Go has added Valgrind support
Go has added Valgrind support. While reading the commit, I saw this:
Instead of adding the Valgrind headers to the tree, and using cgo to call the various Valgrind client request macros, we just add an assembly function which emits the necessary instructions to trigger client requests.
This is super interesting. Let’s have a quick look at the code:
// Copyright 2025 The Go Authors.
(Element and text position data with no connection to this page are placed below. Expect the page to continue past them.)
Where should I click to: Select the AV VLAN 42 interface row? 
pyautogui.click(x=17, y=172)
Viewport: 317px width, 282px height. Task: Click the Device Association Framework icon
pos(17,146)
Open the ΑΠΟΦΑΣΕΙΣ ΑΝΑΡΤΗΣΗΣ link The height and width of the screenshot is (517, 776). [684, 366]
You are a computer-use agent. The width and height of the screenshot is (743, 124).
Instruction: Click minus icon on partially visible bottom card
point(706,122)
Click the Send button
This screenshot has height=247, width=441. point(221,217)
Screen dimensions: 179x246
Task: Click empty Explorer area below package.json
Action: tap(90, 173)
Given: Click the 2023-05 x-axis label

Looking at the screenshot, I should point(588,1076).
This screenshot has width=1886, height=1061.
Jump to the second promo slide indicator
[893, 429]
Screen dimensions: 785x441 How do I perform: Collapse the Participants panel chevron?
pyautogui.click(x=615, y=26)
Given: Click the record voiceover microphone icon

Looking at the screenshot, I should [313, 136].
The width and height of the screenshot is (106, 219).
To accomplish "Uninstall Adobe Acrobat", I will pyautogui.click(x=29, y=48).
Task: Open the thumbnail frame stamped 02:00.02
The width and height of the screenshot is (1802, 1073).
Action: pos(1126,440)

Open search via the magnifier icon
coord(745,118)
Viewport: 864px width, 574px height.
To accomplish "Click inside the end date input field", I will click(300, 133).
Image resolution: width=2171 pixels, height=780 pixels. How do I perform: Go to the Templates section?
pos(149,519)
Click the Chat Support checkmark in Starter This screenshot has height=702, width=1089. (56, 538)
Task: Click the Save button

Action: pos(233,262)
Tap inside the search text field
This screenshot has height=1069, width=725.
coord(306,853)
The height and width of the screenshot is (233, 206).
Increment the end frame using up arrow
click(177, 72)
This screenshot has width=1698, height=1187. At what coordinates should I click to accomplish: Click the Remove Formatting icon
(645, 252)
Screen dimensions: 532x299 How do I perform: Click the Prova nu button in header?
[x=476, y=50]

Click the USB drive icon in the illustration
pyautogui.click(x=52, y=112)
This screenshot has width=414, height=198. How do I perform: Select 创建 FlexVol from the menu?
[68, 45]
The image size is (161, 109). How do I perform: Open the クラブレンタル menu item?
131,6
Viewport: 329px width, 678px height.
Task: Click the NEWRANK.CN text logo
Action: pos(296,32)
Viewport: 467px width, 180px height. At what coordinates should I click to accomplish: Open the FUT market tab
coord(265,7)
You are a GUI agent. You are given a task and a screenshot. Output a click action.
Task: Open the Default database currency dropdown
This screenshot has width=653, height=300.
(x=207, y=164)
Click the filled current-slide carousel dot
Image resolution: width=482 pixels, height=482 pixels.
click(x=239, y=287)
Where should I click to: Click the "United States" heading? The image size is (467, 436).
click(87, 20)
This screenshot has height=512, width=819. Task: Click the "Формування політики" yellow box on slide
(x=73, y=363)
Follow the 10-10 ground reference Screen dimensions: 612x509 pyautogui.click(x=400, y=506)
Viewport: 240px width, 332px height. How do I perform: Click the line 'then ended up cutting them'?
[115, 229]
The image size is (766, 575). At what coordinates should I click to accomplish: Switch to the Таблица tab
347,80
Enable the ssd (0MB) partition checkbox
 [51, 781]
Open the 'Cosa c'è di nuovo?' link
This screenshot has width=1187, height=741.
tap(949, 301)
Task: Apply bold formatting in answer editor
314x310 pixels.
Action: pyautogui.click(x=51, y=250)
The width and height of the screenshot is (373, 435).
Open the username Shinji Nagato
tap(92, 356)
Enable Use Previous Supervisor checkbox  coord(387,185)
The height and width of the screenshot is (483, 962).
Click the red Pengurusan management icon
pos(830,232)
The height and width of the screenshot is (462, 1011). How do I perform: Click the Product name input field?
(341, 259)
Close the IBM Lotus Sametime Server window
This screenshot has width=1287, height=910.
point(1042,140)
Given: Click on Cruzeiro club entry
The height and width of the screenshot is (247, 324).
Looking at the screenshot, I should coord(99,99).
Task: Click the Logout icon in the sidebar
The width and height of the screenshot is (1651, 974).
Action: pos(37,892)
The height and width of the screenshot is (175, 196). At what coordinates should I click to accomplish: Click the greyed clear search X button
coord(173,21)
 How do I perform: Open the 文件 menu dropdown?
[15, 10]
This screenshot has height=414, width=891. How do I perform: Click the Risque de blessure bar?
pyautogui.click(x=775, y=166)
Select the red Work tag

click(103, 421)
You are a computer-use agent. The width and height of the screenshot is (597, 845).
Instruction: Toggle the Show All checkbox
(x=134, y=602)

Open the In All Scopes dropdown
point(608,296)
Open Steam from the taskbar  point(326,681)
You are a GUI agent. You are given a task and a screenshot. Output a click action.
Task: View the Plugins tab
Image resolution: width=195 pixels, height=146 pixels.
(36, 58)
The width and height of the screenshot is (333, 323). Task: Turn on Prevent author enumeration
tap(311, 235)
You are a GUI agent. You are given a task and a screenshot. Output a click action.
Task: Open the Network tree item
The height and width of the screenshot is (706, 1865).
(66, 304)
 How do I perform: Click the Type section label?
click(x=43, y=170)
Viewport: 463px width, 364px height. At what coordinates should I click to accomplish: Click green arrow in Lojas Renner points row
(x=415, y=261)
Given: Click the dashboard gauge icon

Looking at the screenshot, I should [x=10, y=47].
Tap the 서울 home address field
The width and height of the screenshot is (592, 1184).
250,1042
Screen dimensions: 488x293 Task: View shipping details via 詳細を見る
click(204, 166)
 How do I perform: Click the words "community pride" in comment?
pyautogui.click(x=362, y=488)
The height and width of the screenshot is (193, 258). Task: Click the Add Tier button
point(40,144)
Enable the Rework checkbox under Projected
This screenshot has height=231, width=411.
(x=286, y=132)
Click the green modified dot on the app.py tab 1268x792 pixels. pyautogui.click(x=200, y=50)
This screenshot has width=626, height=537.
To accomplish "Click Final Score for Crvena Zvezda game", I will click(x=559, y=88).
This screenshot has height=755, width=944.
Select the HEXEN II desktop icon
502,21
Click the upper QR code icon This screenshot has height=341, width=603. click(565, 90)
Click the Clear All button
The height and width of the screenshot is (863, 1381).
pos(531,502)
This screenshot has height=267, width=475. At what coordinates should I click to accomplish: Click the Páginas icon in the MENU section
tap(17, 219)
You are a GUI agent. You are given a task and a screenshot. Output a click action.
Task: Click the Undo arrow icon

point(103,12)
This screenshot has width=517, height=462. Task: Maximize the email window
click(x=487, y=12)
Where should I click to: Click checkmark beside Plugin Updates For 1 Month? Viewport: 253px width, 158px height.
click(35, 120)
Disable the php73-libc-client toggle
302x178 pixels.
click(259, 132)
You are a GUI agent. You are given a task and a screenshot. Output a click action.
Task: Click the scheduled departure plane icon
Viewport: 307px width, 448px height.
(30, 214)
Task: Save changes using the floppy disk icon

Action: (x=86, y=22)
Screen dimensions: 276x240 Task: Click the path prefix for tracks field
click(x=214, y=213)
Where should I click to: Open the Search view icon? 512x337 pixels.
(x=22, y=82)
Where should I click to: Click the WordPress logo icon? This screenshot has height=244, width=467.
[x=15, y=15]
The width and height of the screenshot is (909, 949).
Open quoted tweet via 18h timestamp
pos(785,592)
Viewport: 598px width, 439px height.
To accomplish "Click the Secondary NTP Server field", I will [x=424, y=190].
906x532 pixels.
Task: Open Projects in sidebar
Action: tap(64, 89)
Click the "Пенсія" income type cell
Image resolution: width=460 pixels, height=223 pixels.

All rights reserved.
// Use of this source code is governed by a BSD-style
// license that can be found in the LICENSE file.
//go:build valgrind && linux
#include "textflag.h"
// Instead of using cgo and using the Valgrind macros, we just emit the special client request
// assembly ourselves. The client request mechanism is basically the same across all architectures,
// with the notable difference being the special preamble that lets Valgrind know we want to do
// a client request.
//
// The form of the VALGRIND_DO_CLIENT_REQUEST macro assembly can be found in the valgrind/valgrind.h
// header file [0].
//
// [0] https://sourceware.org/git/?p=valgrind.git;a=blob;f=include/valgrind.h.in;h=f1710924aa7372e7b7e2abfbf7366a2286e33d2d;hb=HEAD
// func valgrindClientRequest(uintptr, uintptr, uintptr, uintptr, uintptr, uintptr) (ret uintptr)
TEXT runtime·valgrindClientRequest(SB), NOSPLIT, $0-56
// Load the address of the first of the (contiguous) arguments into AX.
LEAQ args+0(FP), AX
// Zero DX, since some requests may not populate it.
XORL DX, DX
// Emit the special preabmle.
ROLQ $3, DI; ROLQ $13, DI
ROLQ $61, DI; ROLQ $51, DI
// "Execute" the client request.
XCHGQ BX, BX
// Copy the result out of DX.
MOVQ DX, ret+48(FP)
RET
This is the amd64 assembly for the Valgrind client request. This asm emits the exact instruction sequence that Valgrind’s macro VALGRIND_DO_CLIENT_REQUEST would have produced in C, just without cgo.
On arm64, the same idea is implemented with different registers and the AArch64 “marker” Valgrind looks for.
It’s nice because they do everything on the language itself, even when relying on assembly. Some reasons I could imagine they do it this way: to avoid cgo and keep the runtime pure-Go, but most importantly control.
Really interesting for me that Go team decided to follow this route. Also, I’m not a fan of cgo.